Following on from yesterday’s post on the New Zealand ETS that, according to PM John Key, is “working”, The Australian today reports that our neighbour across the ditch is actually scaling back its ETS in the face of economic pressures. Julia didn’t mention that, did she?
AS Julia Gillard urged Australia to follow the “gutsy Kiwi” lead on carbon pricing, Prime Minister John Key has declared New Zealand will be slowing its expansion of emissions trading and doesn’t want to “lead the world”.
Mr Key refused to offer advice to Australian politicians embroiled in the carbon tax debate and signed an agreement with the Australian Prime Minister for a joint working party on trans-Tasman carbon emissions trading.
But he warned that New Zealand would be delaying the inclusion of agricultural emissions in its system for at least four years and was unlikely to double the carbon price from 2013, as previously planned, because of pressure on consumers.
Earlier, Mr Key said in an interview with The Australian his government was reviewing the ETS he inherited from the former Labour government and there would be changes to the “quite expensive system”.
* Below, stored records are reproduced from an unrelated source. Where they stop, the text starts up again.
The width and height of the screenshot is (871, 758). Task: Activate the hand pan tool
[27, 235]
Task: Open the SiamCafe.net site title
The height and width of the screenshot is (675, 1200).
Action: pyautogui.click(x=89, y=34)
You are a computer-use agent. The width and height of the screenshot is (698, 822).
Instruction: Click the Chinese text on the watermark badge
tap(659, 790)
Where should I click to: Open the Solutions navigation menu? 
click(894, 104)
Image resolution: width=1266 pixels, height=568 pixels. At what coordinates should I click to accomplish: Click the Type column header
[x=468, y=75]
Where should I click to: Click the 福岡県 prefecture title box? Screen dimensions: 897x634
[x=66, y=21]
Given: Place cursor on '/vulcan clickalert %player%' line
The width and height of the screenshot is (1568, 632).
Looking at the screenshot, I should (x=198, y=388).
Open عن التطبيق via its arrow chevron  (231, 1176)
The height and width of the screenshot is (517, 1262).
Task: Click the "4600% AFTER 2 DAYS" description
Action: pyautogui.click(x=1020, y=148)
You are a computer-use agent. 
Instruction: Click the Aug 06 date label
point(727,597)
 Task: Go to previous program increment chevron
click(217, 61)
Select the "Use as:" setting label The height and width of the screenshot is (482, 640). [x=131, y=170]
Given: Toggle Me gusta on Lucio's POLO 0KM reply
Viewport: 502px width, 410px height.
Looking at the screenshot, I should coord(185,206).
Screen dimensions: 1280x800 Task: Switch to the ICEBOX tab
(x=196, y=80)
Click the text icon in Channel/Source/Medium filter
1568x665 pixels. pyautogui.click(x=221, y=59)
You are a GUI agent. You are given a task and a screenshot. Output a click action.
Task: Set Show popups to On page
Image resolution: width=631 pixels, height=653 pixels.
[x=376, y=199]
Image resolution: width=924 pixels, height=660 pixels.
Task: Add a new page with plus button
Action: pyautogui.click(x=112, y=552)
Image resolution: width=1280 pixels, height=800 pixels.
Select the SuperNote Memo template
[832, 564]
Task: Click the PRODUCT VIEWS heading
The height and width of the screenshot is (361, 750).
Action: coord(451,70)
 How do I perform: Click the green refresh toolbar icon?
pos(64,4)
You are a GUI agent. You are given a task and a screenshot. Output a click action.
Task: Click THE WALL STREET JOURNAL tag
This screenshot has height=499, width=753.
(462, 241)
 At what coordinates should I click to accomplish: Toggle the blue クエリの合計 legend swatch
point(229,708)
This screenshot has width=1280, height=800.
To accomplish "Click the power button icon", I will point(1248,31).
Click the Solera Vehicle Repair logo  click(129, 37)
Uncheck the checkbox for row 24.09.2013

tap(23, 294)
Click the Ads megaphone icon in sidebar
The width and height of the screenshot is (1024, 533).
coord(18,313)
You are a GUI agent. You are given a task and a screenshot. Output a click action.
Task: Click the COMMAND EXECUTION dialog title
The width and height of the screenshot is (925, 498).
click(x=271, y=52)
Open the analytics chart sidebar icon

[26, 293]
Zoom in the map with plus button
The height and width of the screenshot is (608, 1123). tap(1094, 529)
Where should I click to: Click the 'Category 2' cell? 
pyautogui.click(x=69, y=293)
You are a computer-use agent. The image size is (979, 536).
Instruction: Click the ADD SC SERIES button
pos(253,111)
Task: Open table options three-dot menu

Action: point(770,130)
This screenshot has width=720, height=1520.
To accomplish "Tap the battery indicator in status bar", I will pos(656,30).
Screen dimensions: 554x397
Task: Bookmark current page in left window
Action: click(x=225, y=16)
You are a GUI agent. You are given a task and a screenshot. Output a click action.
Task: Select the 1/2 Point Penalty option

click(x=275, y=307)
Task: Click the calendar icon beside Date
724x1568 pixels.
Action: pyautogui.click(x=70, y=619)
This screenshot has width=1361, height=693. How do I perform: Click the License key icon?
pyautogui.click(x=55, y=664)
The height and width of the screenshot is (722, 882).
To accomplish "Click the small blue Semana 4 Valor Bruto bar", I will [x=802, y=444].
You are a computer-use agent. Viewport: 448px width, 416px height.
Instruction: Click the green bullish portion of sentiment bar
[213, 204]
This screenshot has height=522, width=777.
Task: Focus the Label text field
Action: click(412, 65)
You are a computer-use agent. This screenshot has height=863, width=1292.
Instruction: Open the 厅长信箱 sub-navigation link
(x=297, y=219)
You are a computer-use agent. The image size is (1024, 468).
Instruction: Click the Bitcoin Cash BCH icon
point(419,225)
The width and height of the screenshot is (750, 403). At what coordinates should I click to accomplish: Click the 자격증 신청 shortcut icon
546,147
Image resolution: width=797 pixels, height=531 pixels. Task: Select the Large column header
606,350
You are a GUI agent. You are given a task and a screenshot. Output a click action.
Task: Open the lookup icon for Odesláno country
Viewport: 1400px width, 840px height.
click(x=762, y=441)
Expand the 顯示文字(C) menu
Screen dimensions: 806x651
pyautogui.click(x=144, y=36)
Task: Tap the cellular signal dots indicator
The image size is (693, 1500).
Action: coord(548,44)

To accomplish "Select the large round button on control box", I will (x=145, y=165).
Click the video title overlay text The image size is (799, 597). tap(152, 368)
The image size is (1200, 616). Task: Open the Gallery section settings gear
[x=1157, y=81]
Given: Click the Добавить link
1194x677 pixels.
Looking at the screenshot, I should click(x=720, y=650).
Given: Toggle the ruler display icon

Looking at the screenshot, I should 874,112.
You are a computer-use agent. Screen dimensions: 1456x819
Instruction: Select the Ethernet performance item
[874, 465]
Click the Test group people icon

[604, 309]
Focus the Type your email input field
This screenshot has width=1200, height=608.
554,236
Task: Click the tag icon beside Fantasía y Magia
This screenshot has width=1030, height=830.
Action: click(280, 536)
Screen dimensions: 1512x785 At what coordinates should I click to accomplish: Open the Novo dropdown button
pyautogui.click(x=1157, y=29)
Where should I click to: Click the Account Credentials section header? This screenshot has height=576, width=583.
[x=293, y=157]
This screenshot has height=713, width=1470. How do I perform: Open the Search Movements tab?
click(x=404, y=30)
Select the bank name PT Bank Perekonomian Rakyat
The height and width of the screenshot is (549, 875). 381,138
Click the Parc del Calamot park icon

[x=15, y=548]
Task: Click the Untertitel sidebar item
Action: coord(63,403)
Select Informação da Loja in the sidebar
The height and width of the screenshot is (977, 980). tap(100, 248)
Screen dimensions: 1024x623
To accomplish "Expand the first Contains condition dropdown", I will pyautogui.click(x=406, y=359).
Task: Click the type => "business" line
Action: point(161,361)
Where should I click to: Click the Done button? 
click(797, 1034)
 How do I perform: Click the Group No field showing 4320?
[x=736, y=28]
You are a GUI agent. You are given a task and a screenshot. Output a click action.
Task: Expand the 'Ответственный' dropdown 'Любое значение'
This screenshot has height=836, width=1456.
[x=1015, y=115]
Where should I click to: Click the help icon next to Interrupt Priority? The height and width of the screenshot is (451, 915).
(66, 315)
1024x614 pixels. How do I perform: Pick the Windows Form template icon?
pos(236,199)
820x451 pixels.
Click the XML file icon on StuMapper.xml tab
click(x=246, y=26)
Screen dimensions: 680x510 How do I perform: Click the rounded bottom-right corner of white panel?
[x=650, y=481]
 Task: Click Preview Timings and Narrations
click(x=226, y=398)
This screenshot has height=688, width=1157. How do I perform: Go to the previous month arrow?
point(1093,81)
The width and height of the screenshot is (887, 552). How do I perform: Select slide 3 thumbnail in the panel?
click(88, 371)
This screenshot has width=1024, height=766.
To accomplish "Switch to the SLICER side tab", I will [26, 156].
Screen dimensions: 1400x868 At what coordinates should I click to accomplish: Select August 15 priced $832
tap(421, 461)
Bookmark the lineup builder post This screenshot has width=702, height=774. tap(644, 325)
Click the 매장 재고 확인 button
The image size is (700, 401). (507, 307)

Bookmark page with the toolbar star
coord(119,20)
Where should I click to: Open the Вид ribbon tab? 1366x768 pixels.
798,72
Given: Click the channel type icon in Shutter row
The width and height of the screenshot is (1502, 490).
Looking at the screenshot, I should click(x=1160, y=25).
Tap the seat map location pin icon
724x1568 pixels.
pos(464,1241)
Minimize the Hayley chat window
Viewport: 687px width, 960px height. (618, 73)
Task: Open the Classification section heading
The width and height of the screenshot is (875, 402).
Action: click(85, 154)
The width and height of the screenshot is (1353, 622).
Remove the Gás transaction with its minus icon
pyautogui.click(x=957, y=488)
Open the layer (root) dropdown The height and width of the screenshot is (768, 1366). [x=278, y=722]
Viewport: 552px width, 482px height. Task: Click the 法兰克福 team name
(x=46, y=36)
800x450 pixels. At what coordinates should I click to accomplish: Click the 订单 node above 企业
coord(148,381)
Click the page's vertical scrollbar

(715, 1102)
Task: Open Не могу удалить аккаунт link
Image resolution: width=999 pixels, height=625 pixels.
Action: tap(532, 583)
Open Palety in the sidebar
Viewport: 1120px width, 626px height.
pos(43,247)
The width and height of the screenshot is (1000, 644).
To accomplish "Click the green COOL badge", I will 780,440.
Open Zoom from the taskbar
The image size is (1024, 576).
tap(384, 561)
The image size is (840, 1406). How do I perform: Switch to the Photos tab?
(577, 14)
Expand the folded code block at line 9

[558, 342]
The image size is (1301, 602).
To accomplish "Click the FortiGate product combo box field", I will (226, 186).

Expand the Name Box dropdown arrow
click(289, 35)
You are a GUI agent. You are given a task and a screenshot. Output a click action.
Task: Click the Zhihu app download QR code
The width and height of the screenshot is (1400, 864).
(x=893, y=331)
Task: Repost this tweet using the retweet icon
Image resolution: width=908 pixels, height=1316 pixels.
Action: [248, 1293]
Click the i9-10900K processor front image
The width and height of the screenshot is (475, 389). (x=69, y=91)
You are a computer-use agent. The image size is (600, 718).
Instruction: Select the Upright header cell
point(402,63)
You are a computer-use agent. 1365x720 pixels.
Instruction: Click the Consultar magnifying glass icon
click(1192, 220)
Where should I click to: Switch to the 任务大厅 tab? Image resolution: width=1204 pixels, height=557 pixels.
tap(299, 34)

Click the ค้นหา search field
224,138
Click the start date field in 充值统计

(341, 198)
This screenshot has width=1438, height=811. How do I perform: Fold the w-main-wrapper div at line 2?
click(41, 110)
Mr Key said the New Zealand system, which prices carbon at $NZ12.50 ($9.55) a tonne and includes all gases and emitters, was costing consumers about $NZ150 a year but the price was due to double to $NZ25 a tonne from 2013 and include agriculture, which accounts for 50 per cent of New Zealand’s emissions.
Mr Key told The Australian the review would mean “the government is likely to move a bit more slowly because of the global financial crisis and other countries are moving more slowly”. (source)
So NZ is actually taking notice of the fact that the other major emitters are doing nothing, and responding appropriately. How refreshing. Just as the Kiwis sensibly don’t want to “lead the world”, neither should Australia.